-- Supplied data follows --

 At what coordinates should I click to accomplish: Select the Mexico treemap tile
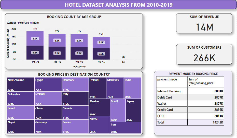(99, 107)
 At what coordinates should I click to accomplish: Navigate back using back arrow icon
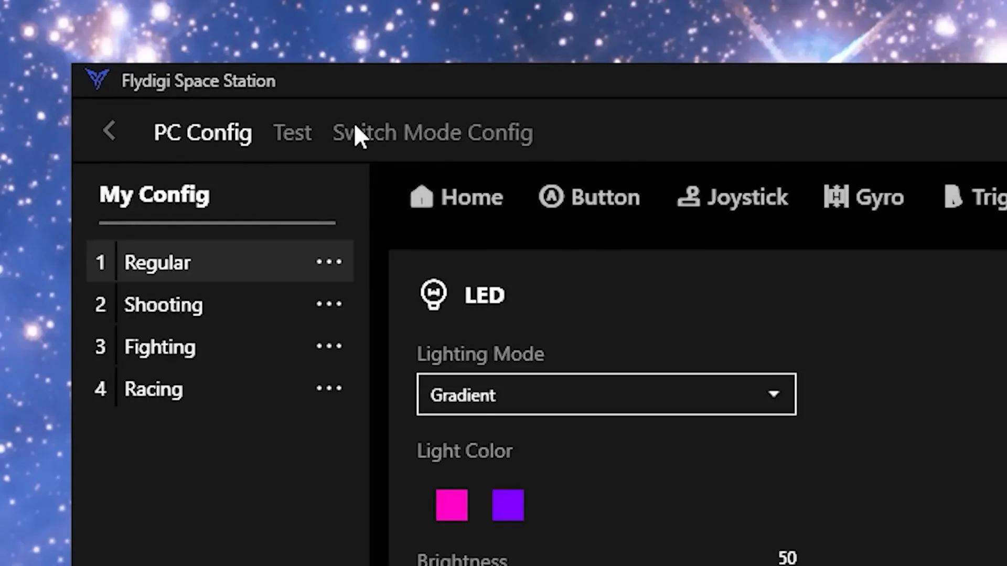110,132
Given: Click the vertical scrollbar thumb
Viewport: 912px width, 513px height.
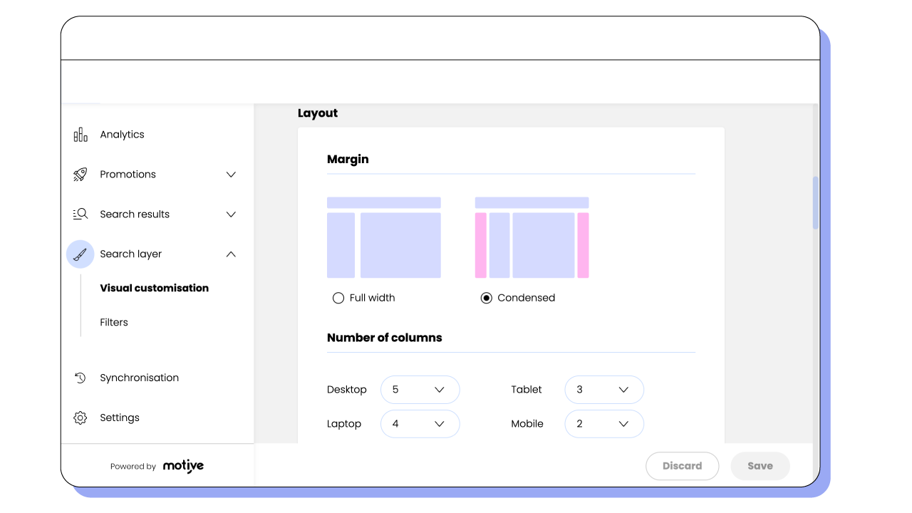Looking at the screenshot, I should pyautogui.click(x=815, y=203).
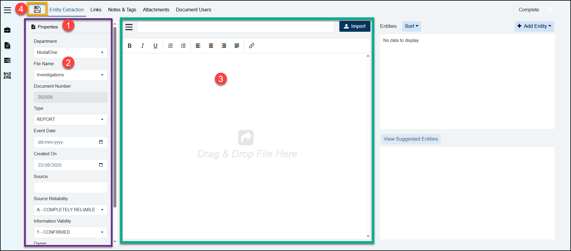Open the editor's hamburger menu beside title field
This screenshot has width=571, height=251.
point(129,27)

-- Supplied data concluded --

= Action item =
Please repeat each line above exactly as it appears, but omit the pictures.

= Task solution =
 At what coordinates should I click to accomplish: Select the Mexico treemap tile
(99, 107)
 At what coordinates should I click to accomplish: Navigate back using back arrow icon
110,132
Given: Click the vertical scrollbar thumb
Viewport: 912px width, 513px height.
Looking at the screenshot, I should pyautogui.click(x=815, y=203).
Open the editor's hamburger menu beside title field
This screenshot has width=571, height=251.
point(129,27)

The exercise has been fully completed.